An official from the Electric Company of Matanzas confirmed to TV Yumurí what residents have been reporting for months: Matanzas is officially the province with the highest electrical impact in the entire country.
"It is 100% real and the opinion of the people in this case corresponds with reality", asserted Kenny Cruz González, Deputy Technical Director of the Provincial Electric Company, who explained with concrete data why the situation in that province is structurally more severe than in the rest of Cuba.
According to Cruz González, the main reason is the volume of consumption: Matanzas is the second province with the highest electric demand in the country, with an average of 238 MW according to the latest load curve from April 2026.

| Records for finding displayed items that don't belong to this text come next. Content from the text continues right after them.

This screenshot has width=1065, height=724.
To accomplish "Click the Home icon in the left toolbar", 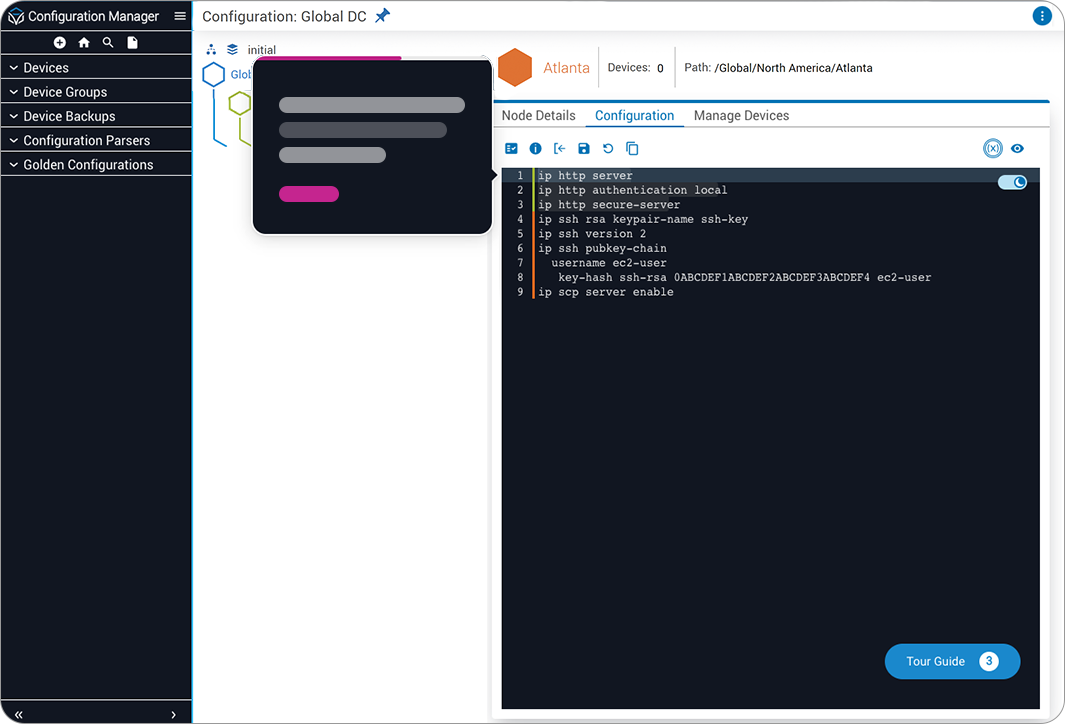I will [84, 42].
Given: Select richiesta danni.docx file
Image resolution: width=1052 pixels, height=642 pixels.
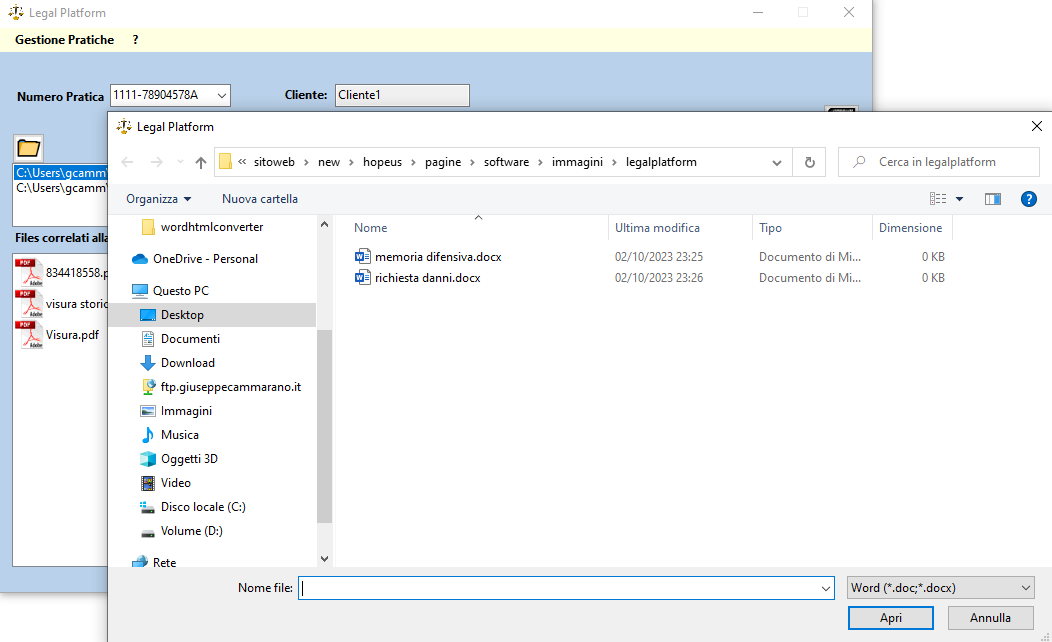Looking at the screenshot, I should (x=427, y=278).
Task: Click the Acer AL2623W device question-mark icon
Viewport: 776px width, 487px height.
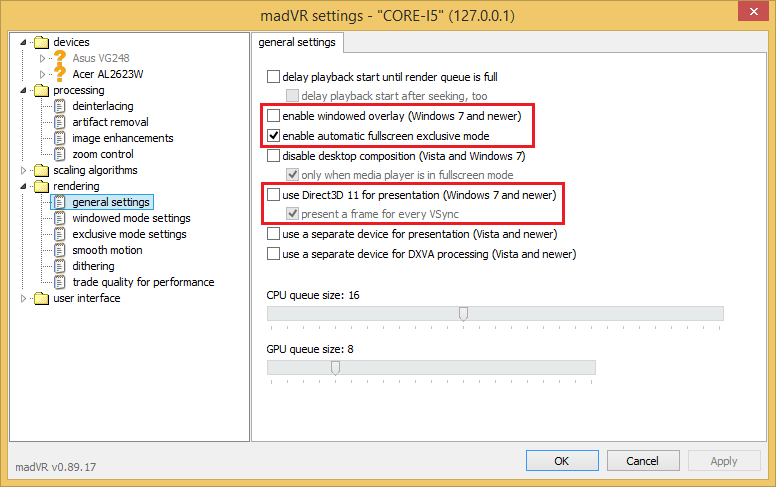Action: (59, 74)
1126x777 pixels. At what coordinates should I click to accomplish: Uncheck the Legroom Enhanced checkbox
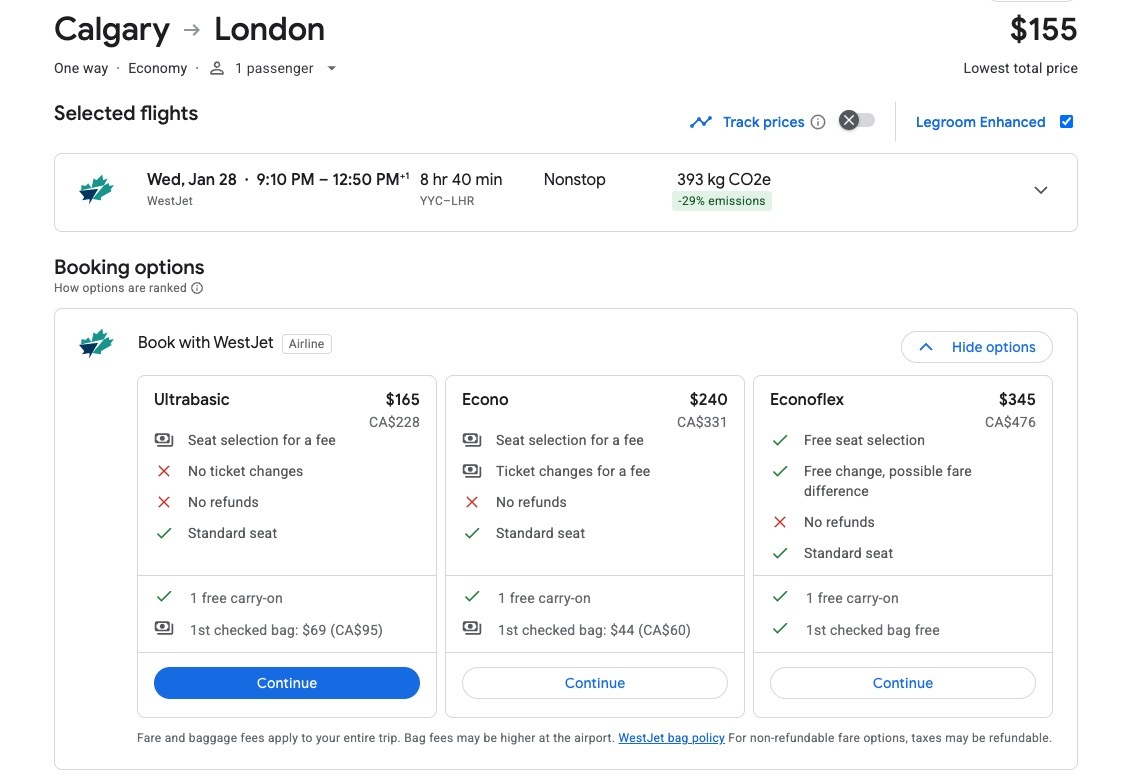tap(1066, 121)

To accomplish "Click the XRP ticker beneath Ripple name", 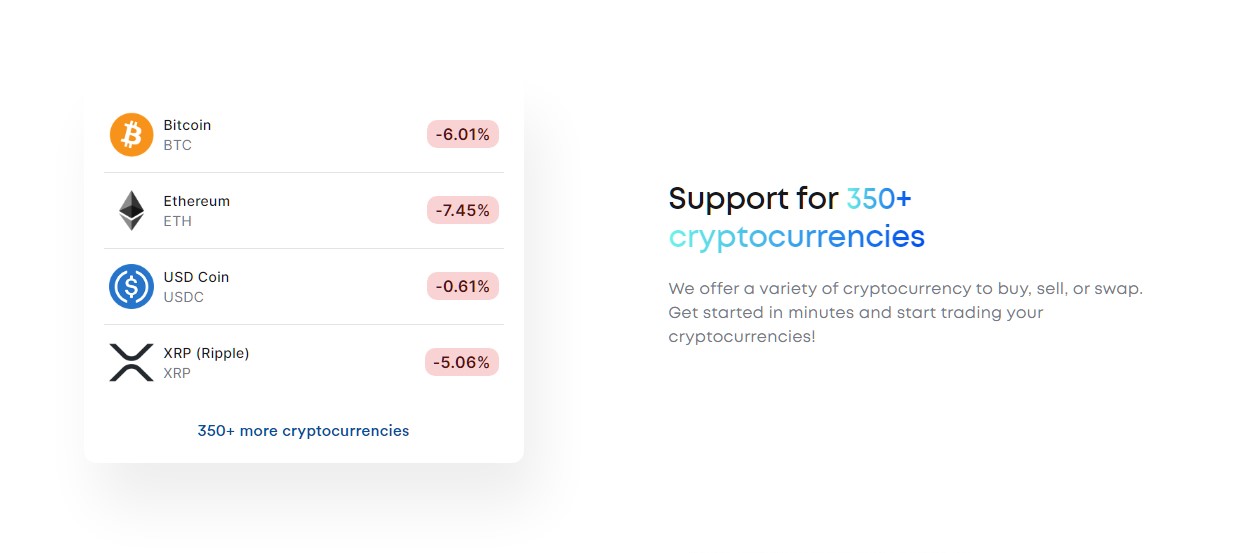I will coord(176,373).
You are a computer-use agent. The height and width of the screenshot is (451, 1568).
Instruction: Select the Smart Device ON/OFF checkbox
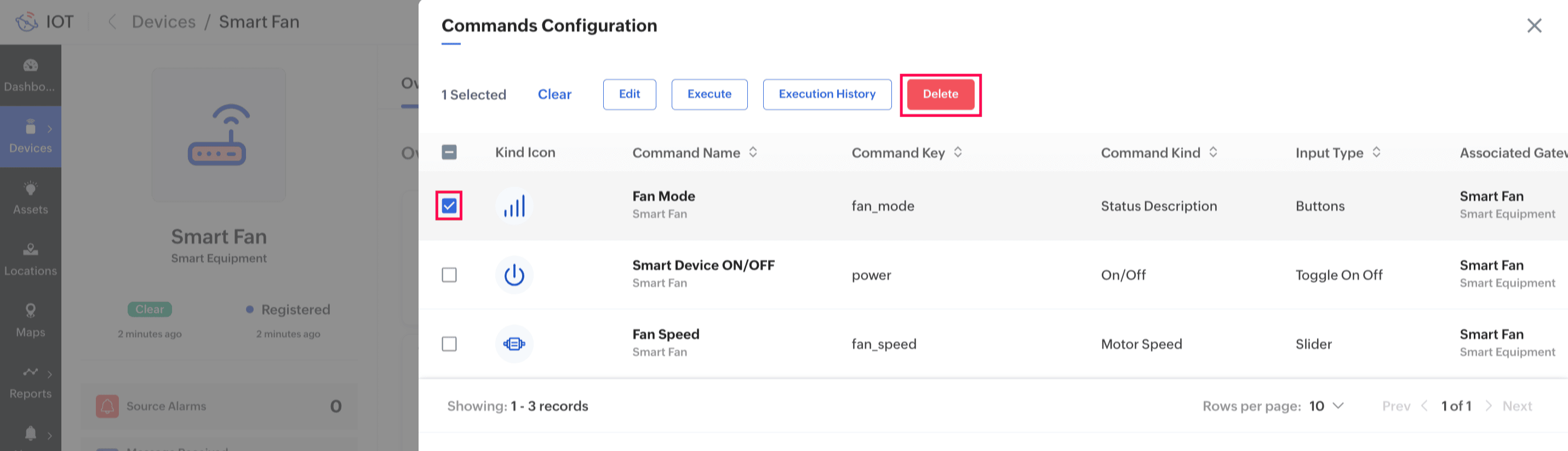pyautogui.click(x=449, y=275)
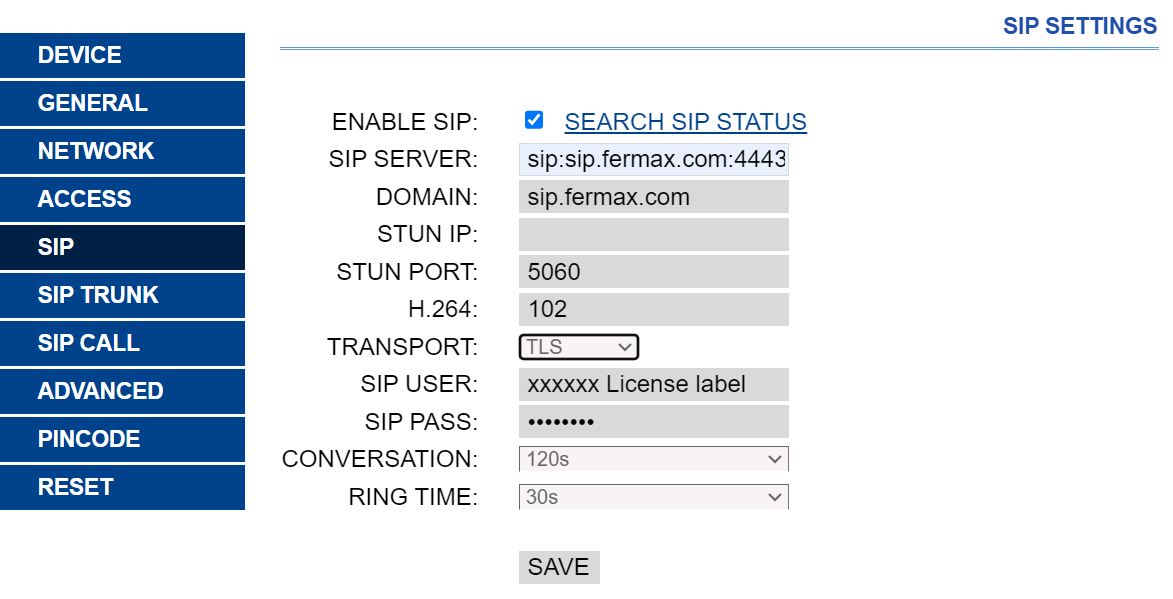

This high consumption directly translates into a greater disconnection burden when the system is in deficit. "At peak times, we are the province that experiences the most impact in the country: we are talking about 174 MW," the official specified, noting that this is the highest achievable cut across all Cuban provinces.
Matanzas has 123 switchable circuits that accumulate different loads depending on the time of day. Cruz González acknowledged that there are circuits that accumulate over 40 hours of continuous blackout, something that does not happen with the same frequency in other provinces.
"It catches my attention because on several occasions, circuits that go without power for 40 hours, and when one reviews the circuits in other provinces, they are not at that maximum outage level; they do not have that number of hours."
The comparison with other provinces is revealing, as some have implemented rotation systems that allow circuits to remain on for more hours a day, something that Matanzas has not achieved on a widespread basis.
The paradox is that Matanzas houses the Antonio Guiteras Thermoelectric Plant, the largest in Cuba, with a nominal installed capacity of 320 MW, but it operates at a reduced real capacity, reporting stable deliveries of 220-260 MW. However, that generation feeds into the National Electroenergetic System (SEN) and does not directly benefit the province.
The human consequences of this crisis are severe. Since early 2026, the province has recorded power outages of up to 30 and 48 continuous hours in specific circuits.
In Unión de Reyes, residents protested in March after 45 hours without electricity. The failures in the water pumps led to a health crisis that prompted health authorities to urge boiling and chlorinating the water in response to hepatitis cases.
On a national level, the electricity deficit reached its critical point on April 1, when it hit 1,945 MW, leaving 55% of the territory without power.
Since April 19, Cuba began distributing fuel derived from crude oil donated by Russia —100,000 tons that arrived at the port of Matanzas on March 31 aboard the tanker Anatoly Kolodkin—, allowing for the reactivation of several thermoelectric units and reducing the projected deficit to 1,012 MW for the nighttime peak on April 21, the lowest level since November 2025.
However, this improvement has mainly been felt in Havana, which has gone several consecutive days without blackouts, while Matanzas and the rest of the provinces continue to experience severe outages.
Russian crude only covers between seven and ten days of national consumption and does not address the structural issues stemming from decades of maintenance and investment shortages that are the real cause of the crisis.